Seond, highways -- Autobahns -- are a result of defense imperatives, and their construction, too, is a govt. responsibility, the primary purpose of the state being to protect its citizens' property rights and free speech.
More pertinent would be to remember not highways, but tech/megascience govt. pork fests. Why should a megabucks, publicly funded push to develop cold fusion achieve any better results than what we witnessed with, say, the SST?
Hey, I agree with you. There are lots of companies and people who would dearly love a marvelous new cheap and clean and decentralized power source. So I don't think big oil companies could successfully bury a technological breakthrough. Besides which, "cold fusion" is sexy -- it grabs at the public's imagination (as proven by the various movies that have used it as a plot gimmick). Believe me, any politician who participated in an effort to block cold fusion would be instant radioactive toast.
Whoopie! That would certainly be me. Thanks!
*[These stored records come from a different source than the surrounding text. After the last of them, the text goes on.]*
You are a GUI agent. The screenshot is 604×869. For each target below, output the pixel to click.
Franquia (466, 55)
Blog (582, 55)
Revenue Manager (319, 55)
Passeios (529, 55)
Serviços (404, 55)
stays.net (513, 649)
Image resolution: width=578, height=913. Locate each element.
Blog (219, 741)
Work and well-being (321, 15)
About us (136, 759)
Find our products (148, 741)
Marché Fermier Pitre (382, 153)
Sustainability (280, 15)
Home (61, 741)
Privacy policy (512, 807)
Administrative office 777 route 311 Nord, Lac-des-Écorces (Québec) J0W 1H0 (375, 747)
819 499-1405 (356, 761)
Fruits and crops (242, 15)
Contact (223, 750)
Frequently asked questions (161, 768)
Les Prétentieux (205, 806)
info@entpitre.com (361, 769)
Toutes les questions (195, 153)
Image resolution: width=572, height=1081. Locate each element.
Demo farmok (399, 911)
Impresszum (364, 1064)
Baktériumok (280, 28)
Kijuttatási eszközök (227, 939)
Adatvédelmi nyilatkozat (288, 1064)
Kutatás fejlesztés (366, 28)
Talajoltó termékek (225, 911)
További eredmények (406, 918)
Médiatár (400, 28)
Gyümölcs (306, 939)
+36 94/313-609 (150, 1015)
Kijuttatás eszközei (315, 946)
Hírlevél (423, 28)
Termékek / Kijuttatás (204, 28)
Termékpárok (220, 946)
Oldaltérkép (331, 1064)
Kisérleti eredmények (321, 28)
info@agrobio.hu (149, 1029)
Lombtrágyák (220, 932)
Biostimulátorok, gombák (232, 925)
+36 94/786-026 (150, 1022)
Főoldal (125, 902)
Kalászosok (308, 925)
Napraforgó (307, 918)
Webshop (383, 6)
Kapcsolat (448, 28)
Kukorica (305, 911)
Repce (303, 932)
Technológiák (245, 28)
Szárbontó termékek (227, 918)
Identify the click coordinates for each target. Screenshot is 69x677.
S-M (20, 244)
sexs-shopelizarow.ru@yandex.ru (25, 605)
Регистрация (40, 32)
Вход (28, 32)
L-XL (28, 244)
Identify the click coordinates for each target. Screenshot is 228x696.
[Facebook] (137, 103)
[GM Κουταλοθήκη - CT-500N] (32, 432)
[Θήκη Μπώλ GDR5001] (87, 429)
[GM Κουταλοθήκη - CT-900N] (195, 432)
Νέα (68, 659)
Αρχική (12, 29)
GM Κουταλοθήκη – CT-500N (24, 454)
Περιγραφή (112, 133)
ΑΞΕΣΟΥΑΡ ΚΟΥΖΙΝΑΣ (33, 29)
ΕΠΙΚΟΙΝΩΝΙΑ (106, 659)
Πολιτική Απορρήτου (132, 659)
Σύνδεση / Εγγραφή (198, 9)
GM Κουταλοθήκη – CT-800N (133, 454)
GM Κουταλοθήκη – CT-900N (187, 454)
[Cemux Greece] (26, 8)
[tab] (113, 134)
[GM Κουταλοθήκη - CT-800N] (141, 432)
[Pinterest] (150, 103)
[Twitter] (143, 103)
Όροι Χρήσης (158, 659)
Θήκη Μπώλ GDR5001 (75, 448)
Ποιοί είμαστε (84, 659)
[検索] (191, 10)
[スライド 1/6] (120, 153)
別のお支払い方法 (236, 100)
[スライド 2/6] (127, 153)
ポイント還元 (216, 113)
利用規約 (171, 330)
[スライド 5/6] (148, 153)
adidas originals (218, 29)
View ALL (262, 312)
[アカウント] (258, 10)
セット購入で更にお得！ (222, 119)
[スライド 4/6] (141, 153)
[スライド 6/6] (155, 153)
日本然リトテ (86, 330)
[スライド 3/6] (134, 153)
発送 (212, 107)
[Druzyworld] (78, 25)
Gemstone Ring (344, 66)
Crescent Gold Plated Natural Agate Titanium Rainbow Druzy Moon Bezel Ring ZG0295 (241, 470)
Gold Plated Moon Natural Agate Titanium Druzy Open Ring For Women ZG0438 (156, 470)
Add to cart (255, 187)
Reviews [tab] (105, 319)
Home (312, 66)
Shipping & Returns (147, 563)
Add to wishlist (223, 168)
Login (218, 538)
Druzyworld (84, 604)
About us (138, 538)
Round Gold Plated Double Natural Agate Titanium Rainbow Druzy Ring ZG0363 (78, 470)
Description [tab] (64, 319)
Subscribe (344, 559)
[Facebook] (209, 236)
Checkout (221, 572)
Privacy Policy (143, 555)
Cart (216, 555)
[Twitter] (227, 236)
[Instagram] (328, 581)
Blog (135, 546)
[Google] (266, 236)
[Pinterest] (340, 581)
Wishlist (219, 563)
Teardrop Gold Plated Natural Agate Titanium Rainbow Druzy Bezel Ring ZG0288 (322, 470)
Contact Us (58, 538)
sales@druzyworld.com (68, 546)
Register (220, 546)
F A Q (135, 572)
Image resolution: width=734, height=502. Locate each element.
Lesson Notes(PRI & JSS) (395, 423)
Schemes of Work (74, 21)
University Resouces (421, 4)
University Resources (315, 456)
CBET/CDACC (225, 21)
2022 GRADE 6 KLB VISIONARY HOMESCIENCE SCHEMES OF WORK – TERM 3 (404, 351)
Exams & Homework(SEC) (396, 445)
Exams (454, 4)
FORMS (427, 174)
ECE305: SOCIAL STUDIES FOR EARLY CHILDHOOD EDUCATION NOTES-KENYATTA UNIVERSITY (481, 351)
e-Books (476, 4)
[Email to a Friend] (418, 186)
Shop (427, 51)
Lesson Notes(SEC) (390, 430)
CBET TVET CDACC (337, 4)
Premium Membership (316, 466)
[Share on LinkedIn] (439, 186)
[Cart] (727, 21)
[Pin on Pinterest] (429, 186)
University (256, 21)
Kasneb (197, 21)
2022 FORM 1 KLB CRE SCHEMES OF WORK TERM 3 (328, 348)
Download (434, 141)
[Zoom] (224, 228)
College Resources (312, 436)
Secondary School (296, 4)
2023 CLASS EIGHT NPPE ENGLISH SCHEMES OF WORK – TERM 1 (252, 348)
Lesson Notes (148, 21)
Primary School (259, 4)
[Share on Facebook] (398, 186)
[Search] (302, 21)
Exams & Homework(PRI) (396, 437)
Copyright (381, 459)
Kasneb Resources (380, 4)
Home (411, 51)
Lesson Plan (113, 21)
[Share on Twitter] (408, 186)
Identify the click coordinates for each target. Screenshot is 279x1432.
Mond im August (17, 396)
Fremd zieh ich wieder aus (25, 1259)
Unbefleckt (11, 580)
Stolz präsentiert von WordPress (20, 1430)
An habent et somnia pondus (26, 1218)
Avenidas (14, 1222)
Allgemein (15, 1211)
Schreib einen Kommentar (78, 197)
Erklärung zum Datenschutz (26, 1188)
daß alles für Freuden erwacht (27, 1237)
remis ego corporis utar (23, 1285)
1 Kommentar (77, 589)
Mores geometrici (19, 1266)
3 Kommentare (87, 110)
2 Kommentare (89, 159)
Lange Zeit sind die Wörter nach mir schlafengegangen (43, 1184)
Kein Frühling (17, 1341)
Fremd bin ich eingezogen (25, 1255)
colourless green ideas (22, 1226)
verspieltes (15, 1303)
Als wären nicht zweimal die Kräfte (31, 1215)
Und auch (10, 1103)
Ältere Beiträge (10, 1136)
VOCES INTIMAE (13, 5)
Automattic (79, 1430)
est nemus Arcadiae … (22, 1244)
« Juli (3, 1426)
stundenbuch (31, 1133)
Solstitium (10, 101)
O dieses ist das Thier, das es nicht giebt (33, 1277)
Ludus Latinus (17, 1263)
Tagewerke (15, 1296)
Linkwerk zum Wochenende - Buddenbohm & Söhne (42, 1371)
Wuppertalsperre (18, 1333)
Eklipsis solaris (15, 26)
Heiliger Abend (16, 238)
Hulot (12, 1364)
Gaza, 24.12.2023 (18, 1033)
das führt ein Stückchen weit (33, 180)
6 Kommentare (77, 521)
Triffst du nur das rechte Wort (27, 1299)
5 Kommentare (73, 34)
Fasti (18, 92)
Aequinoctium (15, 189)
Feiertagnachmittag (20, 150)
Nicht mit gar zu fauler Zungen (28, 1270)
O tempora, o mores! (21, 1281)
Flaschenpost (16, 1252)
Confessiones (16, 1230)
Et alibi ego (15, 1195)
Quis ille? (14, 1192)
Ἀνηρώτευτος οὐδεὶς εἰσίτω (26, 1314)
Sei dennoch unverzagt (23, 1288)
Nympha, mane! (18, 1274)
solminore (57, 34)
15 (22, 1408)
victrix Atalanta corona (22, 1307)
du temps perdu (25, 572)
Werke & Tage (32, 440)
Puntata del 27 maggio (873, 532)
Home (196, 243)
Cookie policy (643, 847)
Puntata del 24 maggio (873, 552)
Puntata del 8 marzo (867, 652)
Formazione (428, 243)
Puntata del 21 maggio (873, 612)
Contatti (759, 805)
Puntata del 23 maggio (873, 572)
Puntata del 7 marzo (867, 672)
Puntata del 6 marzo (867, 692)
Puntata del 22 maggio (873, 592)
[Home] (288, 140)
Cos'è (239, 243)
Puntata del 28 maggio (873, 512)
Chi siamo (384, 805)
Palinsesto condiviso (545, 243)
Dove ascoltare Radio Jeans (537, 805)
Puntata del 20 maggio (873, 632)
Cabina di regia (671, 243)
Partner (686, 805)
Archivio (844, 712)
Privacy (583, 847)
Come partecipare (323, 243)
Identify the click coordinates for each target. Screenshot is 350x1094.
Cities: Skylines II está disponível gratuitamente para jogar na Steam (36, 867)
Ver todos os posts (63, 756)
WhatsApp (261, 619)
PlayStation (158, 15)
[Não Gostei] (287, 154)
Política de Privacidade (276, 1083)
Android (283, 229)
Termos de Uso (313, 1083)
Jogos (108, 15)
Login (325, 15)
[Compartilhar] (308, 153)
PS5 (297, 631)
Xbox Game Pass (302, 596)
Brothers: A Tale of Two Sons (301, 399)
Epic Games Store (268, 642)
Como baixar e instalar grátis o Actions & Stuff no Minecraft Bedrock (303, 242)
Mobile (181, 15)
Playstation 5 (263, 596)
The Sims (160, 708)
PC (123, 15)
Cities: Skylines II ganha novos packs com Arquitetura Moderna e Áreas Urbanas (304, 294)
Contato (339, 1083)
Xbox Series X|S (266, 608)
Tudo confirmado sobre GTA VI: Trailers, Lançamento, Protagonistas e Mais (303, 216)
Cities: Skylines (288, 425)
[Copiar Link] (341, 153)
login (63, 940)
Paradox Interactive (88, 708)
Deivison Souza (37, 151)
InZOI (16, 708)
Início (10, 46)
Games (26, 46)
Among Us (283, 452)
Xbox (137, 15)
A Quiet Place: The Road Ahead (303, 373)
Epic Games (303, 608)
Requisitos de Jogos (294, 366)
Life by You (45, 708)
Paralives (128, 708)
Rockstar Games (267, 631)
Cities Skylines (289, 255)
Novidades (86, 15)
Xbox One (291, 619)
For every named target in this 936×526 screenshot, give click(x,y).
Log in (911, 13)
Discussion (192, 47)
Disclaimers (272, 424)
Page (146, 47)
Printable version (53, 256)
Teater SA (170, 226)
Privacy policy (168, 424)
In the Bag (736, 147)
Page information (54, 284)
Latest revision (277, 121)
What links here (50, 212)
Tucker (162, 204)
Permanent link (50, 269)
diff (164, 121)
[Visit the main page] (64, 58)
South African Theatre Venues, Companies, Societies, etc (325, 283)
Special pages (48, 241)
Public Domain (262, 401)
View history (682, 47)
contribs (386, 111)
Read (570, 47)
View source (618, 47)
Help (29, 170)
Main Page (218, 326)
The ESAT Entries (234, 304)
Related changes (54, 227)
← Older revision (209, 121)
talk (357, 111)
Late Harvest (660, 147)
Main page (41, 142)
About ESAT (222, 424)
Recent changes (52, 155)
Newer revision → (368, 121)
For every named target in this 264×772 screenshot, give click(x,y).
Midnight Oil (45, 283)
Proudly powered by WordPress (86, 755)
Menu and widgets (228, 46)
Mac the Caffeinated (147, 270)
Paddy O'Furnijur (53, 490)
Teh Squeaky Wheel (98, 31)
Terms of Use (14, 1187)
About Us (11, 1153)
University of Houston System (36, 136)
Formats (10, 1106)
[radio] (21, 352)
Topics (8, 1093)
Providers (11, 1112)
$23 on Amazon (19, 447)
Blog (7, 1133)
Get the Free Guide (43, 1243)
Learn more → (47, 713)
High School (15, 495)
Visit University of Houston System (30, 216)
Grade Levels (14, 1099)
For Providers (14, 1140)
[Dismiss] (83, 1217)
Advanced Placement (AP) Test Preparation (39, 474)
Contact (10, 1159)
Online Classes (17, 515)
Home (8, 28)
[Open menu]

Not at all. Back in those days, the Government didn't HAVE that kind of cash. But what it DID have was land. And it granted ENORMOUS tracts to the railroads for "right-of-way", often hundreds of miles wide! And this grant of public land was not without government strings attached: rather than "invest its money as it saw fit", the railroads were permitted to sell this public land back to the citizens (settlers) to raise the cash to build the railroad. And all this was subject to various performance "standards" and schedules.
As different as electromagnetic [chemical] interactions are from nuclear processes. I will give this acoustic development a Very Possible as opposed to P&F, which earns a Not Possible Amundo.
Yes, the world is a bit more complex nowadays.
I'm comfortable with government involvement in fusion research, especially for peaceful applications such as energy production. It provides greater public accountability than if the technology was strictly "corporate intellectual property" and a "trade secret".
Chemical processes are in the electron-volt range. Nuclear process are in the million electron-volt range.
Chemical acoustic processes [fire is an example] involve electrons from the atomic electron shell and operate at electron-volt potentials. Nuclear processes mainly don't involve the electrons from the atomic electron shell, and it takes a lot more potential to make things happen among protons and neutrons.